== Documenttekst ==
══════════════════════════════

En er zit nog iets in onze liturgie dat ons bepaalt bij die gemeenschap. En dat is de vredegroet. Toen we die invoerden bij mijn komst hier vonden velen het ongemakkelijk dat u werd opgedragen elkaar de vrede van Christus te wensen met een handdruk. Waarom?? Omdat het opgelegd voelt, werd gezegd. Dat kan ik begrijpen, maar is de hele liturgie niet opgelegd? En dat is geen flauw tegenargument. Ik wil aan u vragen wat u in de weg zou staan om wel samen de hele liturgie te beleven, maar niet elkaar de vrede te willen wensen? Is dat omdat we de liturgie stiekem toch erg individueel beleven? Is de vredegroet opgelegd? Of is het te intiem? Dan wil ik aan u vragen: is het niet juist de kracht van onze geloofsgemeenschap dat ontmoeting met elkaar centraal staat? Is onze kerkruimte niet zo ingericht dat we naar elkaar toe zitten? Bedoeld om elkaar te zien? Ik snap heel goed dat iedereen graag ook zijn eigen veiligheid zoekt om individueel in de kerk te zijn. Maar het is juist die gezamenlijkheid die de veiligheid waarborgt, waardoor je mag zijn wie je bent.

══════════════════════════════

== Te bekijken gegevens ==
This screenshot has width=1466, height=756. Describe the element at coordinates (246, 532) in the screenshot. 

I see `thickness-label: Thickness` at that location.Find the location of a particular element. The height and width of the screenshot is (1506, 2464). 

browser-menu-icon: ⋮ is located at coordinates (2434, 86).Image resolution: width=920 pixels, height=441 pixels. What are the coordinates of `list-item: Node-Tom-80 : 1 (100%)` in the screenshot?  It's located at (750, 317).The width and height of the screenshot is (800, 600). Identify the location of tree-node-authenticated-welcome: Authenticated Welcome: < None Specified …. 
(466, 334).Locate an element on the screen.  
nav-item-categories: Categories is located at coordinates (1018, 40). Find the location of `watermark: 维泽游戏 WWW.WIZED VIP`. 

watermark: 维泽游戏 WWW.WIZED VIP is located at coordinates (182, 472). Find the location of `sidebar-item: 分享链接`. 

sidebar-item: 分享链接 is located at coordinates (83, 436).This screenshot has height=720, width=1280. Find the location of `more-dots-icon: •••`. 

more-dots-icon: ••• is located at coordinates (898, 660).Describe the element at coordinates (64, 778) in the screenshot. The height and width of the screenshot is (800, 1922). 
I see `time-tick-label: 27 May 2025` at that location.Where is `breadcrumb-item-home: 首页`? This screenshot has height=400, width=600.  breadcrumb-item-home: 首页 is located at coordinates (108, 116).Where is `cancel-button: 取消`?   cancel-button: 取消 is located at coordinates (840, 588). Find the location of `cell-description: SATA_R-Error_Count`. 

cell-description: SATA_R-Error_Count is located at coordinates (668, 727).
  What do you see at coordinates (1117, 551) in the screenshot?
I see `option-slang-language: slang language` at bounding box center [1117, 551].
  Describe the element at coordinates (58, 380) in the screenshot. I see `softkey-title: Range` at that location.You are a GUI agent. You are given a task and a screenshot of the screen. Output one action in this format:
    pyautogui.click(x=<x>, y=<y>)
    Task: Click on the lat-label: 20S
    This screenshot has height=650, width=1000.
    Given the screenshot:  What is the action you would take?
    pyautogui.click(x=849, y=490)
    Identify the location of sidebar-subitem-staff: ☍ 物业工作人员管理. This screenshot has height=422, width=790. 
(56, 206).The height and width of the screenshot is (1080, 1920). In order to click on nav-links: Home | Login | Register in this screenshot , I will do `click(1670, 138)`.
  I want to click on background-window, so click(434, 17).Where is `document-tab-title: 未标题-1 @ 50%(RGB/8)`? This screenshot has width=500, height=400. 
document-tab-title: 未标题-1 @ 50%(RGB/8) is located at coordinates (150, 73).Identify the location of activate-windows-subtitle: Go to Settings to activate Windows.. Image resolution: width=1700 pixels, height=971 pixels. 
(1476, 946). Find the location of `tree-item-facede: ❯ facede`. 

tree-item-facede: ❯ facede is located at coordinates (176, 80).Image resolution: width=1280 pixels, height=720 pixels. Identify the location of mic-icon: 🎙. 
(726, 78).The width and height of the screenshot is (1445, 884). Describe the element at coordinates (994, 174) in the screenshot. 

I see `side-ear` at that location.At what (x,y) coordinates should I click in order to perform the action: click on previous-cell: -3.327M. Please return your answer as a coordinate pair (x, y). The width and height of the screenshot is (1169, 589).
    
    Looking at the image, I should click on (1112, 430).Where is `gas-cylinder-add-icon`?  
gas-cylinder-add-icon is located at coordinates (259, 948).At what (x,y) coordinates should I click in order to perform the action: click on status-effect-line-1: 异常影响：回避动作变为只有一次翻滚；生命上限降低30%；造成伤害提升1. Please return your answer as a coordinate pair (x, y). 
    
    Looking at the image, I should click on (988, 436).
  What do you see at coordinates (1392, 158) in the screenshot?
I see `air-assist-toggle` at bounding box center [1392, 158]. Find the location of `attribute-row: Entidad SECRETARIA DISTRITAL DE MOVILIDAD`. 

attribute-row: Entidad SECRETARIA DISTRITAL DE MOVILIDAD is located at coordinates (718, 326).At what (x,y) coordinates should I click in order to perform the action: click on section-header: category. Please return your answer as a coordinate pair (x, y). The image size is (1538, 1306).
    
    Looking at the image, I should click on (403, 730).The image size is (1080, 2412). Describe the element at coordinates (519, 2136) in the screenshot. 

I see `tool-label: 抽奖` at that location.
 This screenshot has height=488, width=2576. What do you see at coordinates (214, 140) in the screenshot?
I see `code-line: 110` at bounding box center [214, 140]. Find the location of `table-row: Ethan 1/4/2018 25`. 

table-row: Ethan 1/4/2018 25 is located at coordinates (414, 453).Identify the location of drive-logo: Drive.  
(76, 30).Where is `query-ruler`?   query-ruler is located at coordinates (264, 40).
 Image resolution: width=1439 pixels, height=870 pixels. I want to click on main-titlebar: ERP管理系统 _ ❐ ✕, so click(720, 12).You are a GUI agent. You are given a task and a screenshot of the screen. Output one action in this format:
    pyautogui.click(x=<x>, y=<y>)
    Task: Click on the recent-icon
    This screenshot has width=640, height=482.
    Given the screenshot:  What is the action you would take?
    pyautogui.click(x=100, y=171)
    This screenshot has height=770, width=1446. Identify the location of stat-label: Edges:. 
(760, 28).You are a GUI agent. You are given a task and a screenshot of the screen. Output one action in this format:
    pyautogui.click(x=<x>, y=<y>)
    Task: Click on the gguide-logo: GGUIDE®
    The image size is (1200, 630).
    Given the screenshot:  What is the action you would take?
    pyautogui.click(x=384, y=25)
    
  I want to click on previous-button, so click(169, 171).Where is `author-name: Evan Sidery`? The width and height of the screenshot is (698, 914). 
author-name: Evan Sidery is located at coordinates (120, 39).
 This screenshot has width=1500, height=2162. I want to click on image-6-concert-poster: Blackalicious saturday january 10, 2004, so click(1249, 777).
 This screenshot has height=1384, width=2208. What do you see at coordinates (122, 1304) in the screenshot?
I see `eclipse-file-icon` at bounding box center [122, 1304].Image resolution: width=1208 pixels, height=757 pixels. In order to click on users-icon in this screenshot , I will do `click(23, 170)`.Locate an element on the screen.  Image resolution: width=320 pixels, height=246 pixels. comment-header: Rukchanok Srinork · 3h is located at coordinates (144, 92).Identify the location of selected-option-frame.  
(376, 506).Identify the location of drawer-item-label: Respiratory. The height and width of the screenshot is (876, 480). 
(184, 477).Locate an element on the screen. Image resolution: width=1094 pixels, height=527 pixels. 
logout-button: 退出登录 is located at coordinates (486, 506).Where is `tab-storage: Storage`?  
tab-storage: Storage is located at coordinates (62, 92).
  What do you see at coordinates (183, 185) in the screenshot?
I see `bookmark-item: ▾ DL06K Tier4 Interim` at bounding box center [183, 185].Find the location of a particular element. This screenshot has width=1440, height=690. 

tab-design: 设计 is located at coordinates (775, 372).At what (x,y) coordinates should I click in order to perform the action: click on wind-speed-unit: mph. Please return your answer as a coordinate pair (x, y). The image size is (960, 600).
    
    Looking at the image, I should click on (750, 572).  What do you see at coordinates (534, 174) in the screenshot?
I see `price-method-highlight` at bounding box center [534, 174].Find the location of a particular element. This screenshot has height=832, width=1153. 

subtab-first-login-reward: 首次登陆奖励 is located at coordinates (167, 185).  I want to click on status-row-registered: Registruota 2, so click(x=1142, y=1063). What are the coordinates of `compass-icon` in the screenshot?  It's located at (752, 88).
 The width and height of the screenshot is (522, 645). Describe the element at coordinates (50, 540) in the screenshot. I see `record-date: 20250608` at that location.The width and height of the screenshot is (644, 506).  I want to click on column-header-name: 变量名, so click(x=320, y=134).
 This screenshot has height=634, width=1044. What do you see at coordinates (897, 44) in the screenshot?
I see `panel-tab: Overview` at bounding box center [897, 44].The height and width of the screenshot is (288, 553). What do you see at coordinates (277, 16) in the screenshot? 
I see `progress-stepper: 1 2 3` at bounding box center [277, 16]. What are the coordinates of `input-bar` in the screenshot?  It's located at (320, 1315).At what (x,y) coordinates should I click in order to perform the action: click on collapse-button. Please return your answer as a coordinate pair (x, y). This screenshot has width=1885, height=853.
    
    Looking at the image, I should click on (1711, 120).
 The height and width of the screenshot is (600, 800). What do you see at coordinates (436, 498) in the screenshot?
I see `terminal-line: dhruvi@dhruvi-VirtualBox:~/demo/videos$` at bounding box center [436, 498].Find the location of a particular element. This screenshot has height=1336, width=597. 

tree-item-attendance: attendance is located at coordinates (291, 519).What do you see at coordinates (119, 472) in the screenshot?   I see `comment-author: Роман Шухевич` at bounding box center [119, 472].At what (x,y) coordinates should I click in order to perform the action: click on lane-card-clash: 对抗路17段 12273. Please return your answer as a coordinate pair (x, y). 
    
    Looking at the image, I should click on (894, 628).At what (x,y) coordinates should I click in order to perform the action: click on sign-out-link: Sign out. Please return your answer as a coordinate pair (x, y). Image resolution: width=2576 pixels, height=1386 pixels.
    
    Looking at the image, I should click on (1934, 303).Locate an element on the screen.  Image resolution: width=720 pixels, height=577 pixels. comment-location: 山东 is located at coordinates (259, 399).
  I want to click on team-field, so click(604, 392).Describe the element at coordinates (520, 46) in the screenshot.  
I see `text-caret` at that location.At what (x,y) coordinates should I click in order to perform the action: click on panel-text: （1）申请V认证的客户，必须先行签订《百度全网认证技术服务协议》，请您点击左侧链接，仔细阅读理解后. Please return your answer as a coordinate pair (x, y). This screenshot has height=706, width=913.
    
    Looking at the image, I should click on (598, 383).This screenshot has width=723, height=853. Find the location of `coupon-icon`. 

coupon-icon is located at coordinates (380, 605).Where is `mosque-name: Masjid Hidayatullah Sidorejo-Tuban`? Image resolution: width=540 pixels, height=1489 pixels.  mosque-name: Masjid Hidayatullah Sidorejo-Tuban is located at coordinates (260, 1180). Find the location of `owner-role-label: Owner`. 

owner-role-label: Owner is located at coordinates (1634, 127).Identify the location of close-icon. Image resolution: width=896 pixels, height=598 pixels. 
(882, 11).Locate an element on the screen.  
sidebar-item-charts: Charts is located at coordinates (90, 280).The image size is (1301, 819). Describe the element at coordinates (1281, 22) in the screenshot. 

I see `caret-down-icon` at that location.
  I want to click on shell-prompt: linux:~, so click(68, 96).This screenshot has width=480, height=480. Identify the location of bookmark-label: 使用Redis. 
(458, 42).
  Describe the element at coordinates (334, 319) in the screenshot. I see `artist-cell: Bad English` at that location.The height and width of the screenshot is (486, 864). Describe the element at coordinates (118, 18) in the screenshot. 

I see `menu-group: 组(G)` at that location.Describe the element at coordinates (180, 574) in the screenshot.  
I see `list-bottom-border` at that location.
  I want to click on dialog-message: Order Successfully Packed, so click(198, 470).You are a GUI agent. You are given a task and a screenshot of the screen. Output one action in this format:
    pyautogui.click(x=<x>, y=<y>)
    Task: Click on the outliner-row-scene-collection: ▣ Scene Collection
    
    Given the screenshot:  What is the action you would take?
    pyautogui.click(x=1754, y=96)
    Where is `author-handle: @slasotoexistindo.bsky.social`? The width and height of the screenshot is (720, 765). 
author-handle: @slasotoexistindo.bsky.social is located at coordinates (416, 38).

══════════════════════════════

== Opdracht ==
Schrijf de tekst over de vredegroet verder, te beginnen na de laatste zin.

== Uitgewerkte oplossing ==
En de vredegroet is dan bedoeld om elkaar de hand te reiken. En om elkaar aan het begin van het Avondmaal te zeggen: we hebben het goed met elkaar; er is vrede; er staat niets tussen ons in. En als die vrede er niet is, kun je het avondmaal niet vieren.

En de vrede is er niet. De gevoelens van pijn laten dat zien. De woede ook. Met alle gedachten daarbij. Begrijpt u dat het dan onmogelijk is om Avondmaal te vieren? Ook als u misschien zelf die emoties niet heeft, wellicht niet eens op de hoogte bent van wat er speelt? Excuses aan u dat u dit dan moet meemaken – we schamen ons ervoor –, maar kunt u begrijpen dat we pas op de plaats moeten maken, omdat het wel het wezen raakt van wat het Avondmaal is: gemeenschap met elkaar in Christus in vrede?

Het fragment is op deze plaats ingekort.